= Liberia Drug Enforcement Agency =

The Liberia Drug Enforcement Agency (LDEA) is an agency established within the Liberian government on December 23, 1998, charged with fighting drug-related crimes. The LDEA is supervised by the Ministry of Justice and is charged with fighting drug trafficking at the country's borders, arresting traffickers and dealers, and destroying illegal drugs. The LDEA is not responsible for overseeing commerce in legal drugs and other pharmaceuticals; such substances are within the purview of the Pharmaceutical Board of Liberia.

== History ==
Before its creation, fighting drug crimes was a responsibility of the Ministry of Defense.
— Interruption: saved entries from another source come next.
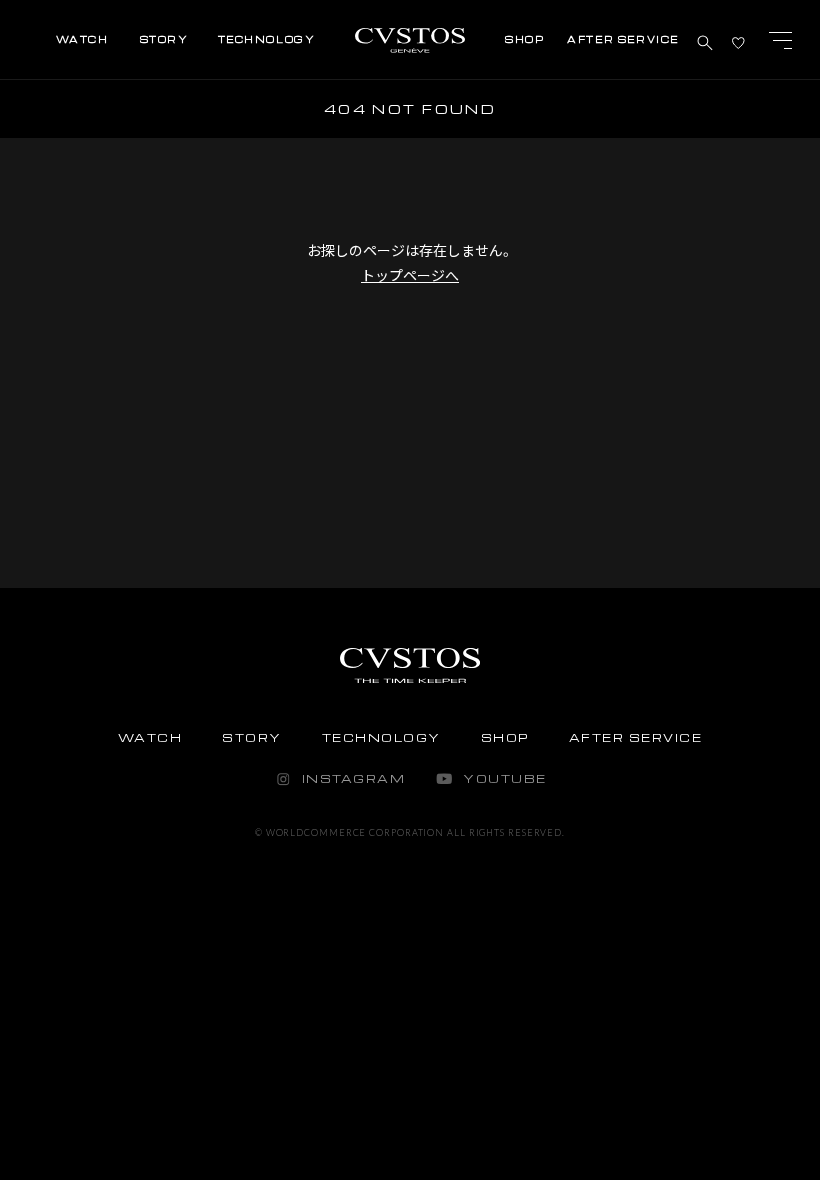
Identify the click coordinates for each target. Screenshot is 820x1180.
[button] (705, 40)
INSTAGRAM (354, 778)
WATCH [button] (82, 39)
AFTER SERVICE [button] (623, 39)
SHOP (505, 737)
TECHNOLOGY (381, 737)
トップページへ (410, 275)
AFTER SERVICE (636, 737)
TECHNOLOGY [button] (267, 39)
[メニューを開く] (780, 40)
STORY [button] (164, 39)
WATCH (150, 737)
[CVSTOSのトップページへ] (410, 49)
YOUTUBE (505, 778)
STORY (252, 737)
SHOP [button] (524, 39)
The agency began as the National Drug Committee of the Interim Government of National Unity; it was created in 1993 during the presidency of Amos Sawyer. Five years later, the committee was converted into its present form: President Charles Taylor signed a bill passed by the National Legislature that created the LDEA and patterned it after the Drug Enforcement Administration in the United States.

In 2011, the LDEA boss was Director Henry Shaw, but by 2012 he had been replaced by Anthony Souh. According to LDEA boss Anthony Souh, the agency suffers from substantial internal corruption. Directors are appointed by the President subject to confirmation by the Senate of Liberia.